### Trecho selecionado

-------------------------

Fazer um nome para si mesma e ganhar respeito com fontes de polícia como mulher é bastante complicado. Os jornalistas homens têm mesmo uma certa facilidade ou vantagem em aceder às fontes, porque a maioria das fontes (policiais ou funcionários) também são homens.

Resumindo, como mulheres, temos vários desafios nesta área. Primeiro, o desafio de você estar trabalhando com vítimas de violência ou trauma, e ter consciência e responsabilidade pelo trabalho que faz, pela linguagem que usa, e saber que o que você escreve afeta muitas pessoas. Em segundo lugar, temos que trabalhar rodeadas de homens, como já havia mencionado. E em terceiro lugar, sendo uma mulher, você tem que mostrar mais de sua capacidade. Ou seja, preciso mostrar que posso entrar para cobrir um confronto, que posso estar na zona dura de um protesto, etc. Existem três elementos que estão aí e que você tem que administrar como mulher.

2. Há um elemento historicamente atribuído ao jornalismo de polícia, que é o sensacionalismo. Que técnicas ou que práticas segue para informar sem cair no sensacionalismo?

-------------------------

### Dados registrados
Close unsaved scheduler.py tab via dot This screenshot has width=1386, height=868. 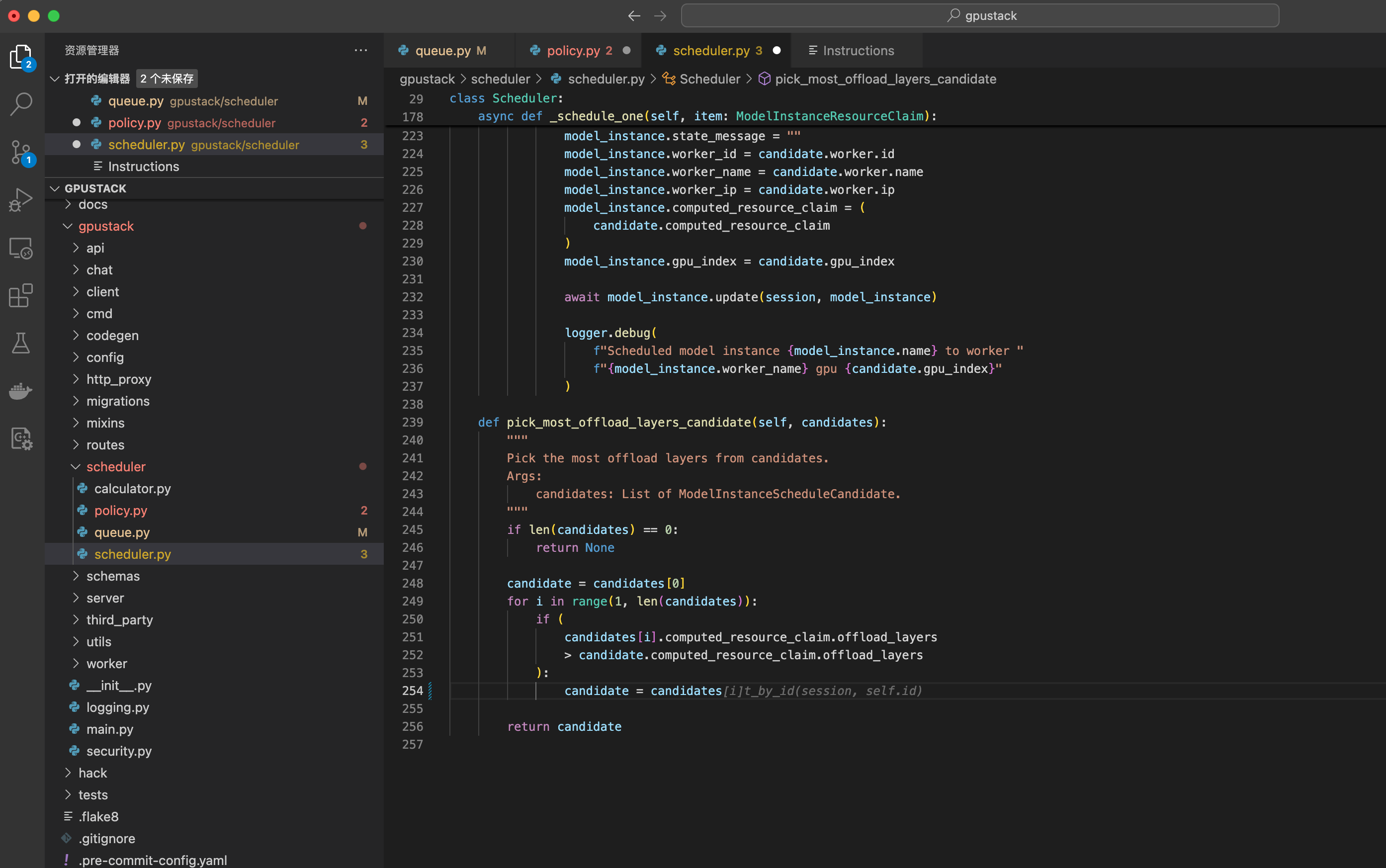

-------------------------

### Tarefas pendentes
a) No texto sobre jornalismo policial, qual é a razão apontada para a maior facilidade dos jornalistas homens em aceder às fontes?
b) Retome o texto sobre jornalismo policial logo após a última frase apresentada.

### Resultados finais
a) A maioria das fontes, sejam policiais ou funcionários, também são homens.

b)
Costumava-se dizer que os jornalistas de crime ou de polícia eram como as ovelhas negras da redação. Distinguiam-se por abordar temas nada agradáveis ​​e, em algumas ocasiões, escandalosos ou sensacionalistas. O que eu acredito é que o sensacionalismo realmente existe, mas o que acontece em nossos países da América Latina é que a realidade muitas vezes é mais forte e dura e não pode ser acobertada. Em outras palavras, a realidade da violência na América Latina é dura e deve ser contada porque, de alguma forma, é um reflexo de quem somos como sociedade e do que são nossos governos.

Mulher no alto de uma favela

'A realidade da violência na América Latina é dura e deve ser contada porque, de alguma forma, é um reflexo de quem somos como sociedade e do que são nossos governos'

É preciso tornar visível o que acontece sem criminalizar os autores e sem revitimizar as vítimas. Também é fundamental não colocar em risco as fontes ou os familiares dos envolvidos. Você tem que ter clareza sobre o que procura e o que deseja alcançar antes de publicar uma imagem ou texto.

Acredito que quando tratamos dos assuntos e entrevistamos os envolvidos com respeito à dignidade dessas pessoas, o resultado do nosso trabalho não fica sensacionalista. Quando pensamos nas vítimas e trabalhamos com uma perspectiva de direitos humanos, não caímos no sensacionalismo.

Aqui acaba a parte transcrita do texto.